What to expect from companies announcing results w/c 22 January
Companies reporting w/c 22 January
Graham Spooner, Investment Research Analyst at The Share Centre, gives his thoughts on what to expect from companies announcing results week commencing 22 January 2018.
easyJet (Q1 results)
At the time of the full-year results last November, the budget airline said the new financial year had started well with forward bookings for the first quarter well up on the previous year and encouraging revenue trends as well. The passenger stats already released for December were fairly reassuring given that they cover the important festive period. The market will also be interested in any comments around the ongoing sale of Alitalia with recent reports that it has joined forces with Air France-KLM to make a joint bid.
We currently list easyJet as a HOLD
Companies also reporting today includes: Marston’s (Q1 trading update) - BUY
Sage (Q1 trading update)
The accounting and HR software group has seen good steady growth in recent years as its push into cloud services pays off. For the last financial year cloud services grew by 30% and investors will expect similar growth rates for the start of the latest financial year. Being a company with a global sales profile, we should see global business confidence reflected in the sales figures, however, part of Europe, notably France has been weak while some may looks for signs of weakness in the UK as a result of Brexit uncertainty. Investors will hope that management maintain their guidance for organic revenue growth of 8% and operating margins of around 27.5%.
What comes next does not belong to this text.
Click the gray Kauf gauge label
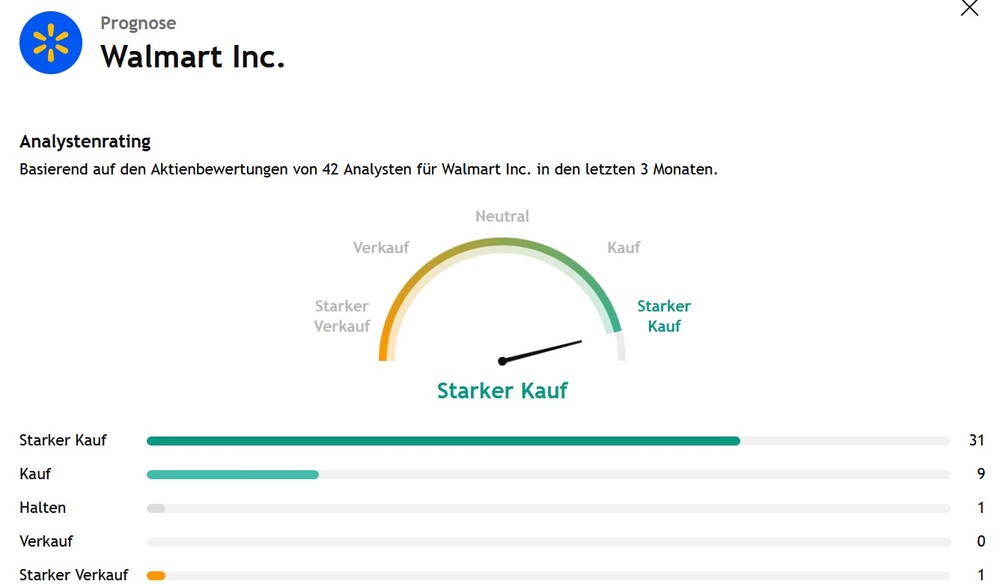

We currently list Sage as a HOLD
Companies also reporting today include: Antofagasta (Q4 production report) – HOLD
Anglo American (Q4 production report)
Shares in the sector have been in a sweet spot lately as synchronised global economic growth leads to improving commodity prices. Miner’s deep restructuring has also left them better positioned and looking at their peers who have reported solid production figures recently, investors will hope for the same from Anglo. Investors will hope that the production increases in diamonds and copper from the third quarter followed through into fourth quarter and a reversal of the decline in iron ore, coal and nickel.
We currently list Anglo American as a HOLD
Diageo (Interim results)
Many of those Scots celebrating Burns’ Night around the world will be consuming one of Diageo’s products, most likely a whisky of some description. The shares have enjoyed a strong run over the past year, reaching a record high in December. The last trading update in September stated that the company expected first half sales to be impacted by the later timing of Chinese new year and a ban on selling alcohol near Indian highways, but full-year guidance was left unchanged. The market will be focusing on the performance of the all-important North American market, which accounts for almost 50% of operating profits.
We currently list Diageo as a BUY
Sky (Q2 results)
With the proposed takeover of the group further complicated by the Disney offer for 21st Century Fox still ongoing the results may remain somewhat overshadowed. New customer numbers and revenue growth will be worth noting, as will its development of new markets in Spain and Switzerland. Sky continues to invest in its range of media products and programme content, along with other initiatives aimed at continuing the group's growth.
We currently list Sky as a HOLD
Restaurant Group (trading update)
The market has remained cautious on the sector over the important run up to Christmas and the cutting of prices for some main meals increased analyst concerns. This has been reflected in the share price, which remains close to a 12-month low. Investors will be hoping that the strategic review completed last year has steadied the ship.